Work instructions
Arrange everything in the material from the line containing "Find the location" down to the line containing "chart-title: Прогноз динамики ВВП России is" as a numbered list, skipping blank lines. Omit the pictures.

Supplied records
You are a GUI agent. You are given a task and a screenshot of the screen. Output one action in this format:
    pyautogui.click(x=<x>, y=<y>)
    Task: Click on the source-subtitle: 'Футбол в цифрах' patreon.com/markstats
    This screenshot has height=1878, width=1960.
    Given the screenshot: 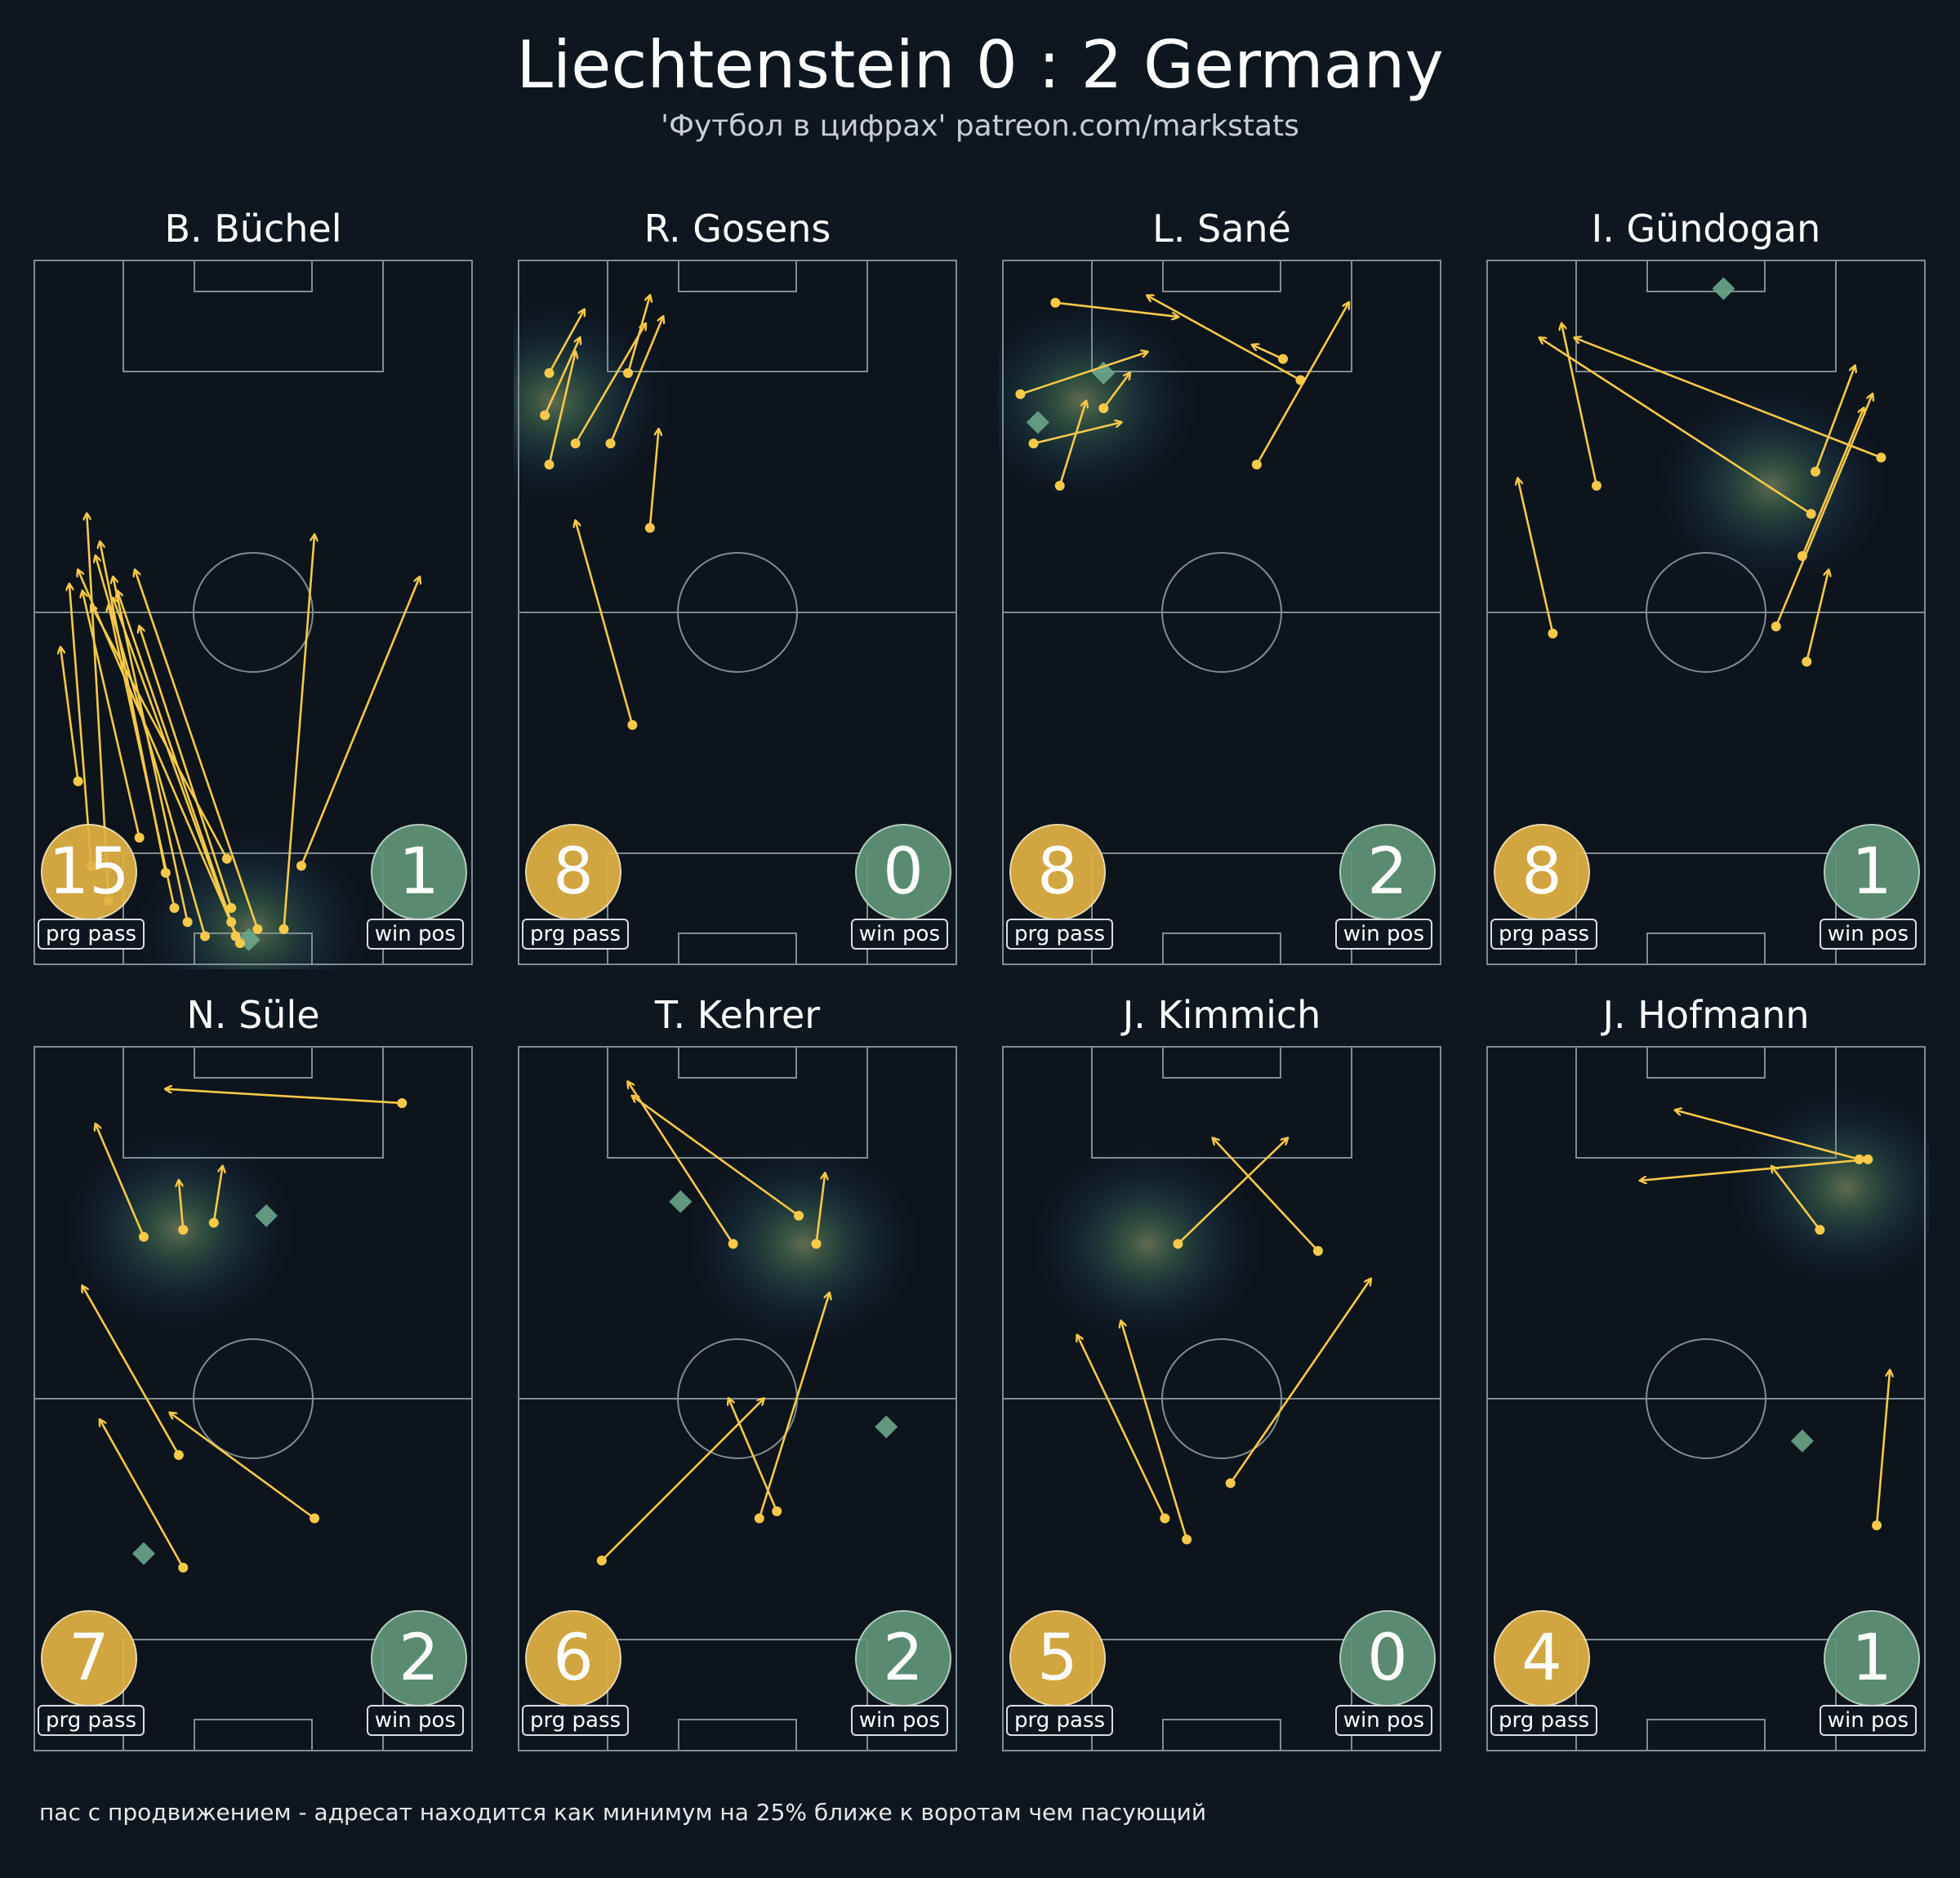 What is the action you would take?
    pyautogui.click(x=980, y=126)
---
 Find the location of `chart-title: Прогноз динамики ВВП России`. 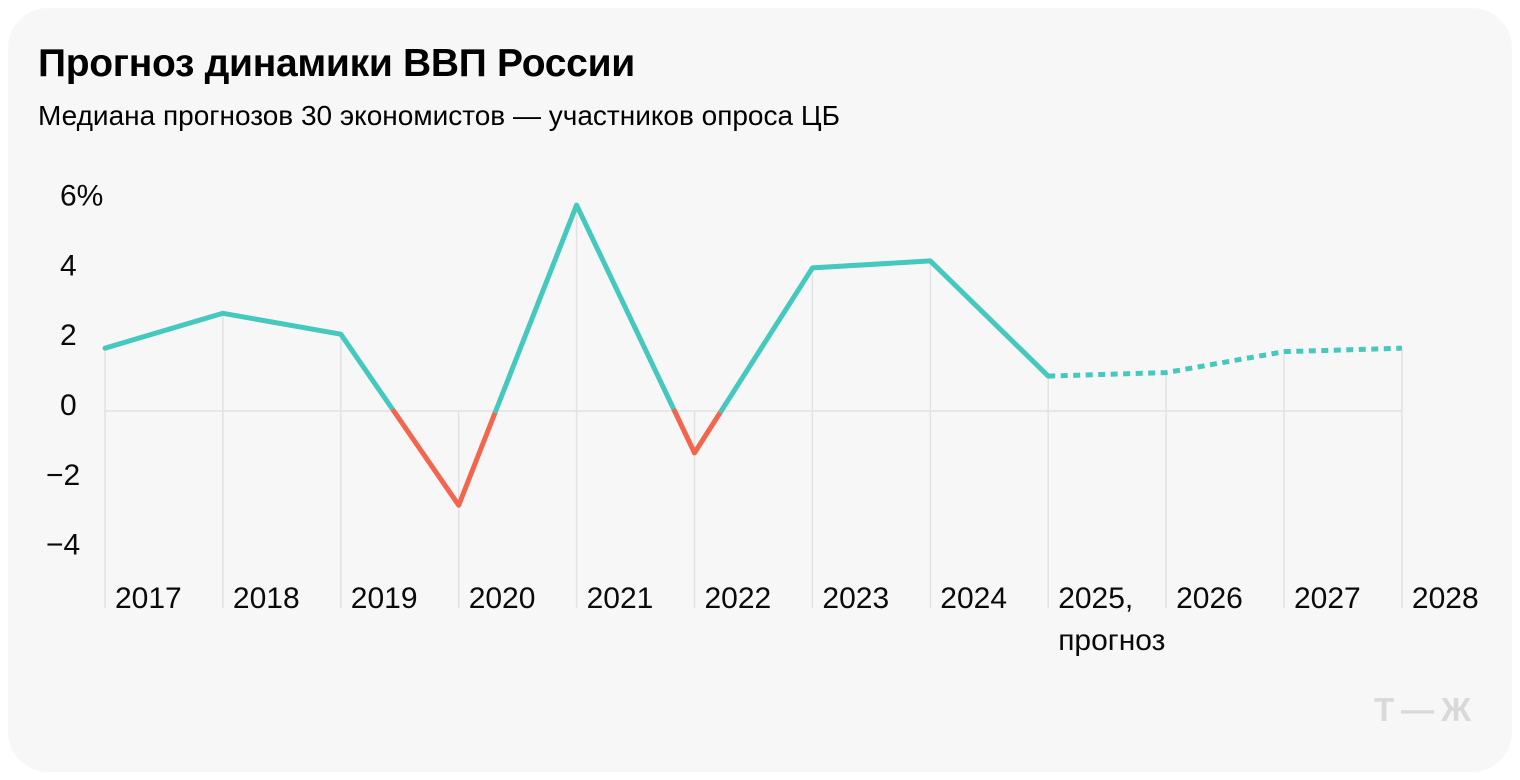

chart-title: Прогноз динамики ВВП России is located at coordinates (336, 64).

Exercise answer
1.  Find the location of `chart-title: Прогноз динамики ВВП России`. 
2. chart-title: Прогноз динамики ВВП России is located at coordinates (336, 64).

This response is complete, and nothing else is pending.